● **Brief 1**: In the article on self-control and success, what year did the American Freshman Survey begin?
● **Brief 2**: Continue the article on self-control and success, picking up after its last sentence.

● **Excerpt to read**:
....
Self-control, not self-esteem, leads to success

Does confidence really breed success?  “What’s really become prevalent over the last two decades is the idea that being highly self-confident – loving yourself, believing in yourself – is the key to success,” says psychologist Jean Twenge. “Now the interesting thing about that belief is it’s widely held, it’s very deeply held, and it’s also untrue.”

About nine million young people have filled out the American Freshman Survey, since it began in 1966.

It asks students to rate how they measure up to their peers in a number of basic skills areas – and over the past four decades, there has been a dramatic rise in the number of students who describe themselves as being “above average” for academic ability, drive to achieve, mathematical ability and self-confidence.

More students say they’re gifted in writing ability, yet test scores show writing ability has gone down since the 1960s, says Twenge.
....
● **Provided records**:

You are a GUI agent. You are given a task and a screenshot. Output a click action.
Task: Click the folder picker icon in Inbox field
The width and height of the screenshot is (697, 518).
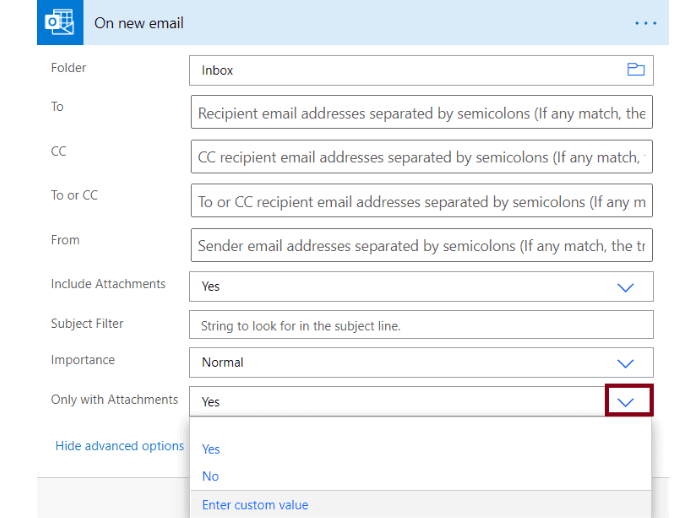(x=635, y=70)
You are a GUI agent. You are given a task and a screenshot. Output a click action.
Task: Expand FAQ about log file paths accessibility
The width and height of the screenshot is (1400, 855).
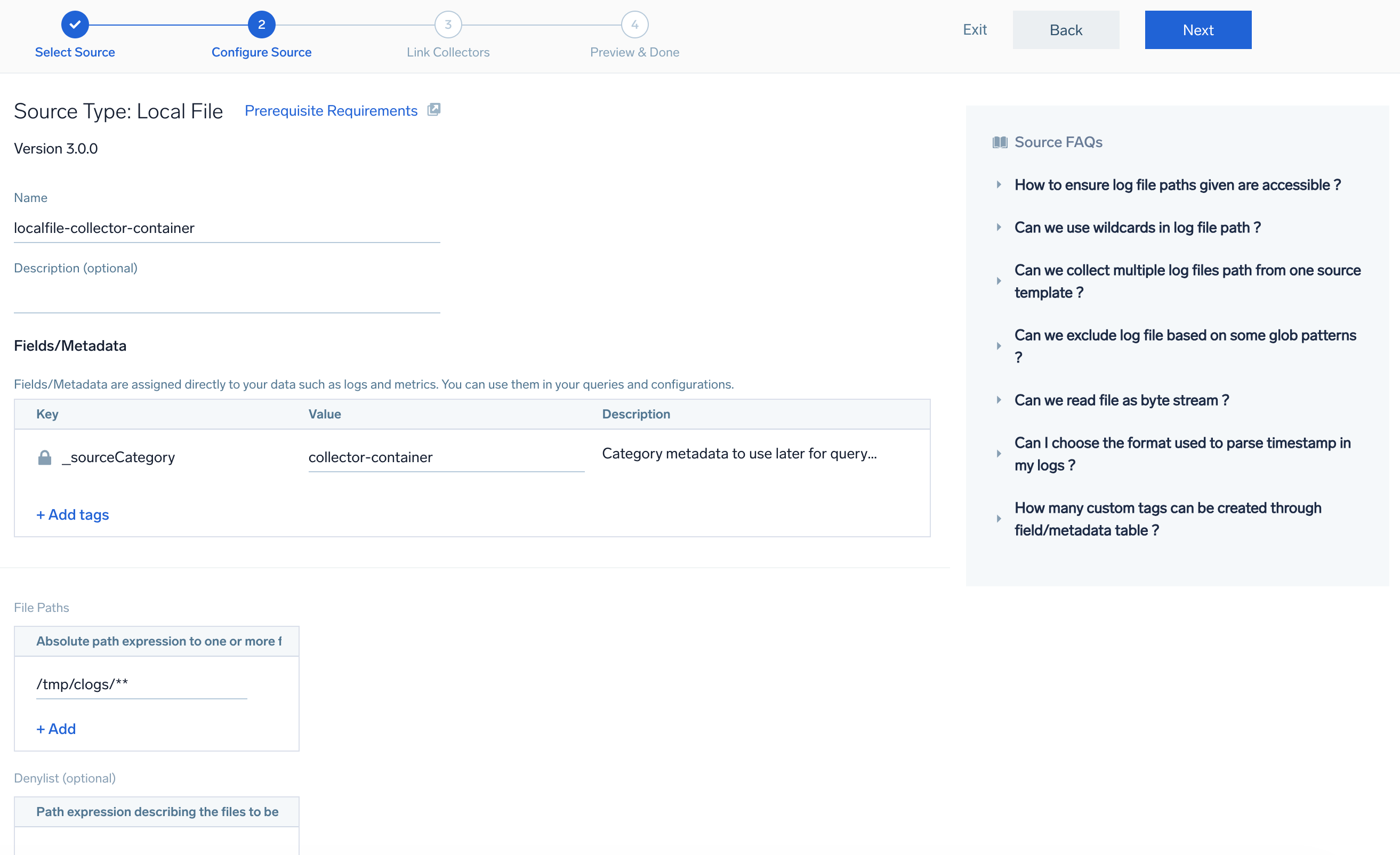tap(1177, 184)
....
● **Exercise response 1**: 1966

● **Exercise response 2**:
And while in the late 1980s, almost half of students said they studied for six or more hours a week, the figure was little over a third by 2009 – a fact that sits rather oddly, given there has been a rise in students’ self-proclaimed drive to succeed during the same period.

Self-esteem doesn’t lead to success, says Roy Baumeister, a Florida State professor who’s studied the topic for years. “Self-control is much more powerful and well-supported as a cause of personal success,” he says.

In one study, university students who’d earned C, D and F grades “received encouragement aimed at boosting their self-worth.” They did worse than students with similar grades whose self-esteem had been left alone. “An intervention that encourages [students] to feel good about themselves, regardless of work, may remove the reason to work hard,” writes Baumeister.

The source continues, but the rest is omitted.